Only because the NFT marketplace is just the Greater Fool Theory at work.


If the Safari team could get their shit together and ship all the features they're missing that other browsers have supported for years, then perhaps I'd have more sympathy.

All I see here is that Safari still sucks in terms of feature support and developer experience.


What you're actually seeing is people who want Chrome to control the web and expect all other browsers to blindly follow whatever features they add to suit their business model.


I don't think this is true. Safari has terrible audio and video support, including for WebRTC. The reason is clear: they want people to use apps instead of webpages.


And that would be a conspiracy theory. I wouldn’t make such assumptions about why Safari goes in one way or another. Priorities, patents, security, privacy, marketing… there’s all kinds of motivations that drive a team.


It’s not really a conspiracy because it’s a single company acting in its best interests. They came up a lot in Epic’s lawsuit against Apple.

https://www.theverge.com/2021/5/6/22421912/iphone-web-app-pw...


I think you mean 'ulterior motive' except its probably not even very ulterior here and it's really just a 'motive'


So much this. Most of the new "features" Google keeps introducing and expressing irritation aren't supported in Safari offer significant privacy risk and dubious real world benefit.

And herein again, Google does an "Oops" like they so often did to Firefox. https://www.zdnet.com/article/former-mozilla-exec-google-has...

Chrome team no longer gets the benefit of the doubt. They are a monopoly with a history of aggressive harms to competing browsers.


I ran into issues needing OffscreenCanvas [1] recently. What privacy issues would that present? We were creating real world benefit with it and had to do some major over-architecting to get around it not working.

I would like to say, Firefox doesn't support it either.

========================================================================

**Written instruction 1**
Print the part of the browser discussion between "Only because the" and "and developer experience.", inclusive, word for word.
The records that come after the browser discussion have nothing to do with it.

**Supplied data**
========================================================================

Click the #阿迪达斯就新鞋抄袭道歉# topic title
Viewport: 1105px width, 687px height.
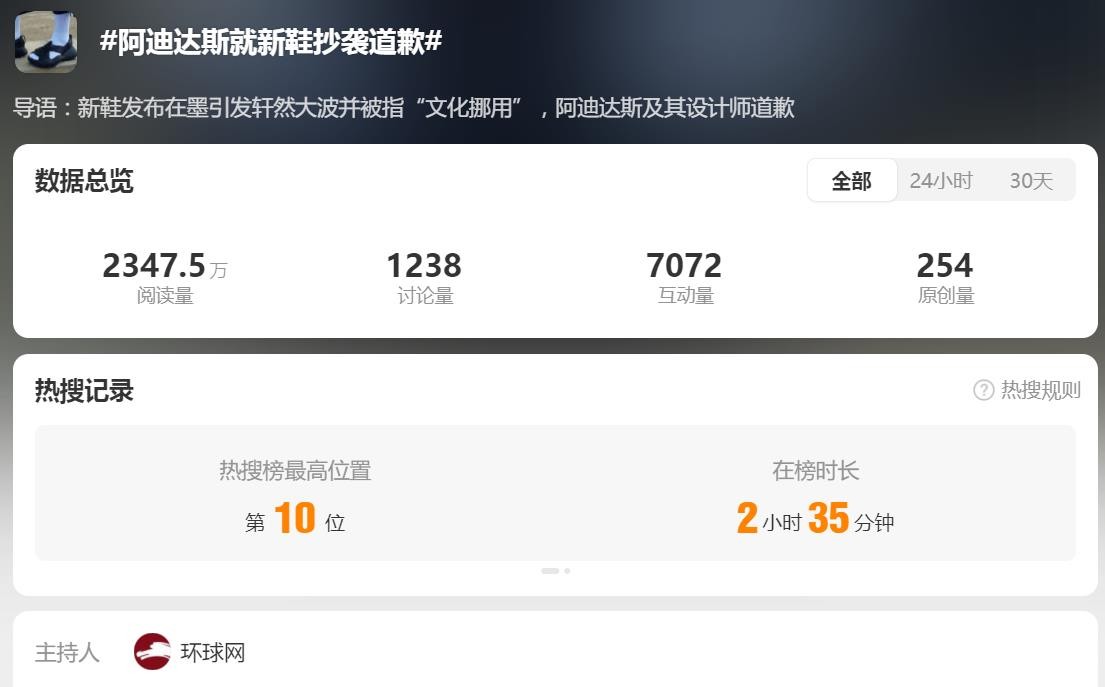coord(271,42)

========================================================================

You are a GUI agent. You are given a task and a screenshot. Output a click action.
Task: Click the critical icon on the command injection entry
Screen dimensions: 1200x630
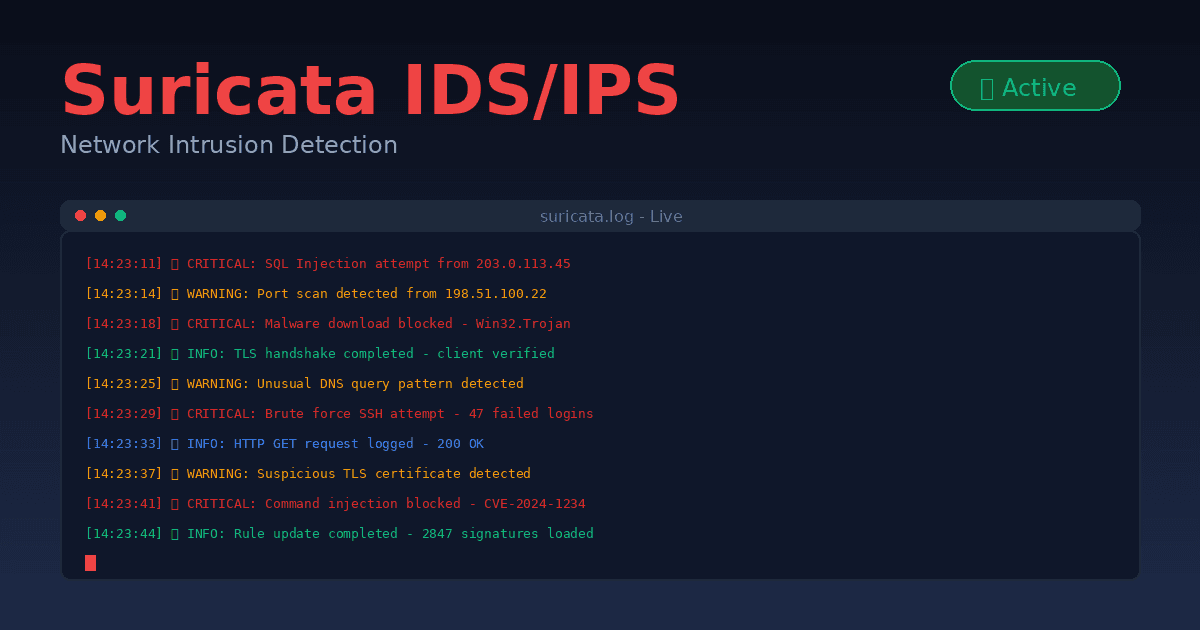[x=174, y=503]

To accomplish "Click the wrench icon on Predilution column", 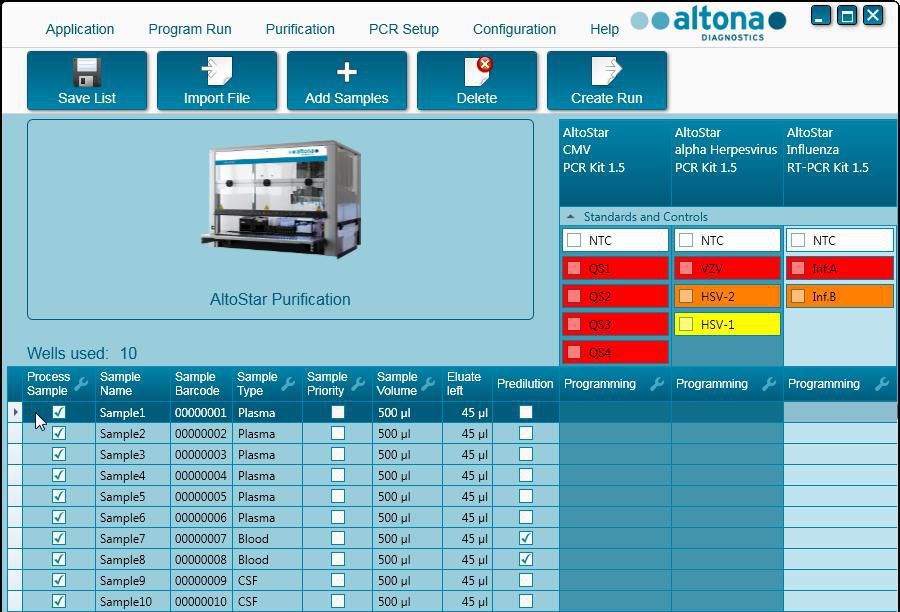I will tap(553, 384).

========================================================================

**Written instruction 2**
Output the lines of the records between the lines holding "Click the #阿迪达斯就新鞋抄袭道歉# topic title" and "coord(271,42)", inclusive, word for word. Leave the pictures out.

**Correct answer 1**
Only because the NFT marketplace is just the Greater Fool Theory at work.


If the Safari team could get their shit together and ship all the features they're missing that other browsers have supported for years, then perhaps I'd have more sympathy.

All I see here is that Safari still sucks in terms of feature support and developer experience.

**Correct answer 2**
Click the #阿迪达斯就新鞋抄袭道歉# topic title
Viewport: 1105px width, 687px height.
coord(271,42)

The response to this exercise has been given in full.